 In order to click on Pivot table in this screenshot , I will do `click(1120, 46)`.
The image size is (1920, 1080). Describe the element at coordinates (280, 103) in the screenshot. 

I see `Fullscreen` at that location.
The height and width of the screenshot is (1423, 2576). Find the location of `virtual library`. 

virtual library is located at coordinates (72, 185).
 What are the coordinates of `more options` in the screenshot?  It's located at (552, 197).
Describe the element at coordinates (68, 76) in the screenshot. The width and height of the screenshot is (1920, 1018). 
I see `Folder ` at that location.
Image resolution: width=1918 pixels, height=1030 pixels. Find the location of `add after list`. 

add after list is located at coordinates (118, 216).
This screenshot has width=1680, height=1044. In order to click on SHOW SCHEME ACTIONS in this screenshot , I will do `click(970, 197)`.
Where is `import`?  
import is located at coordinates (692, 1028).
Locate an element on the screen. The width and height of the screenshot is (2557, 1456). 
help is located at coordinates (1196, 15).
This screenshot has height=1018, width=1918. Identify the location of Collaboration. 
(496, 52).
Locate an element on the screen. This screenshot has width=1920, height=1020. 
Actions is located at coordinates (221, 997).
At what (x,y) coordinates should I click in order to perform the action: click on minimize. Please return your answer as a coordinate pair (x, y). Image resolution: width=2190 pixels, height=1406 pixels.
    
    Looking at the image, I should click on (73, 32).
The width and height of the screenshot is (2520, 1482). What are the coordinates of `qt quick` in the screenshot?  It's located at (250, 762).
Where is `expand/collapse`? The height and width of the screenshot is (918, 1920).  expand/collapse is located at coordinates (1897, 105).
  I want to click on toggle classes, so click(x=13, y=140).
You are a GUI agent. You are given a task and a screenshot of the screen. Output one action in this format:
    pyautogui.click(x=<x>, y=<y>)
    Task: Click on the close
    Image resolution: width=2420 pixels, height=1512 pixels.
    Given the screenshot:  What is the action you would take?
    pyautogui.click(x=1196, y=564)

--

Please rewrite all the records above with every "Image resolution" changed to "Display size", leaving everything else unchanged.

Answer in full:
 In order to click on Pivot table in this screenshot , I will do `click(1120, 46)`.
The image size is (1920, 1080). Describe the element at coordinates (280, 103) in the screenshot. 

I see `Fullscreen` at that location.
The height and width of the screenshot is (1423, 2576). Find the location of `virtual library`. 

virtual library is located at coordinates (72, 185).
 What are the coordinates of `more options` in the screenshot?  It's located at (552, 197).
Describe the element at coordinates (68, 76) in the screenshot. The width and height of the screenshot is (1920, 1018). 
I see `Folder ` at that location.
Display size: width=1918 pixels, height=1030 pixels. Find the location of `add after list`. 

add after list is located at coordinates (118, 216).
This screenshot has width=1680, height=1044. In order to click on SHOW SCHEME ACTIONS in this screenshot , I will do `click(970, 197)`.
Where is `import`?  
import is located at coordinates (692, 1028).
Locate an element on the screen. The width and height of the screenshot is (2557, 1456). 
help is located at coordinates (1196, 15).
This screenshot has height=1018, width=1918. Identify the location of Collaboration. 
(496, 52).
Locate an element on the screen. This screenshot has width=1920, height=1020. 
Actions is located at coordinates (221, 997).
At what (x,y) coordinates should I click in order to perform the action: click on minimize. Please return your answer as a coordinate pair (x, y). Display size: width=2190 pixels, height=1406 pixels.
    
    Looking at the image, I should click on (73, 32).
The width and height of the screenshot is (2520, 1482). What are the coordinates of `qt quick` in the screenshot?  It's located at (250, 762).
Where is `expand/collapse`? The height and width of the screenshot is (918, 1920).  expand/collapse is located at coordinates (1897, 105).
  I want to click on toggle classes, so click(x=13, y=140).
You are a GUI agent. You are given a task and a screenshot of the screen. Output one action in this format:
    pyautogui.click(x=<x>, y=<y>)
    Task: Click on the close
    Display size: width=2420 pixels, height=1512 pixels.
    Given the screenshot:  What is the action you would take?
    pyautogui.click(x=1196, y=564)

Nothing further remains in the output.